■ **EXERCISE**
The data below needs to be returned exactly, line for line.

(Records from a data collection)
'''
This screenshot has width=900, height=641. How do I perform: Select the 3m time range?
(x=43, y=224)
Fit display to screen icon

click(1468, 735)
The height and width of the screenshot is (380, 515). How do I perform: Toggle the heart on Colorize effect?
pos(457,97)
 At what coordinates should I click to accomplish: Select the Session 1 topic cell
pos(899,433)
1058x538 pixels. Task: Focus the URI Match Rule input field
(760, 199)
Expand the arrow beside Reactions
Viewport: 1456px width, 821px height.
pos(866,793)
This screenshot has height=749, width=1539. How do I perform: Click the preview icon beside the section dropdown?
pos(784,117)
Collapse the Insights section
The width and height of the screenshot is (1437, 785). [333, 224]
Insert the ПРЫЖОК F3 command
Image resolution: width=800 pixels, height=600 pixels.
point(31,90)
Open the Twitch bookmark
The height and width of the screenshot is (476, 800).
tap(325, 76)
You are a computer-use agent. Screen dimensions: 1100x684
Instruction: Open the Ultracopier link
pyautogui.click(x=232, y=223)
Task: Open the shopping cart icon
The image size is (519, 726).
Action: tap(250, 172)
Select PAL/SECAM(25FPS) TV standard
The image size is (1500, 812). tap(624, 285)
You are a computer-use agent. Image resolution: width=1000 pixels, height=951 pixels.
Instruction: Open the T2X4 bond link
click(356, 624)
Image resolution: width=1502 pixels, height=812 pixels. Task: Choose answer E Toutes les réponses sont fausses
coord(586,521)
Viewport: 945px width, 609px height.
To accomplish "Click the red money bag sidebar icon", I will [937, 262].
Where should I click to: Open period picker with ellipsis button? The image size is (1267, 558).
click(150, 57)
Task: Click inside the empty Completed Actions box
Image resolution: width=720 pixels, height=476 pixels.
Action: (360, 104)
'''
■ **OUTPUT FOR THIS EXERCISE**
This screenshot has width=900, height=641. How do I perform: Select the 3m time range?
(x=43, y=224)
Fit display to screen icon

click(1468, 735)
The height and width of the screenshot is (380, 515). How do I perform: Toggle the heart on Colorize effect?
pos(457,97)
 At what coordinates should I click to accomplish: Select the Session 1 topic cell
pos(899,433)
1058x538 pixels. Task: Focus the URI Match Rule input field
(760, 199)
Expand the arrow beside Reactions
Viewport: 1456px width, 821px height.
pos(866,793)
This screenshot has height=749, width=1539. How do I perform: Click the preview icon beside the section dropdown?
pos(784,117)
Collapse the Insights section
The width and height of the screenshot is (1437, 785). [333, 224]
Insert the ПРЫЖОК F3 command
Image resolution: width=800 pixels, height=600 pixels.
point(31,90)
Open the Twitch bookmark
The height and width of the screenshot is (476, 800).
tap(325, 76)
You are a computer-use agent. Screen dimensions: 1100x684
Instruction: Open the Ultracopier link
pyautogui.click(x=232, y=223)
Task: Open the shopping cart icon
The image size is (519, 726).
Action: tap(250, 172)
Select PAL/SECAM(25FPS) TV standard
The image size is (1500, 812). tap(624, 285)
You are a computer-use agent. Image resolution: width=1000 pixels, height=951 pixels.
Instruction: Open the T2X4 bond link
click(356, 624)
Image resolution: width=1502 pixels, height=812 pixels. Task: Choose answer E Toutes les réponses sont fausses
coord(586,521)
Viewport: 945px width, 609px height.
To accomplish "Click the red money bag sidebar icon", I will [937, 262].
Where should I click to: Open period picker with ellipsis button? The image size is (1267, 558).
click(150, 57)
Task: Click inside the empty Completed Actions box
Image resolution: width=720 pixels, height=476 pixels.
Action: (360, 104)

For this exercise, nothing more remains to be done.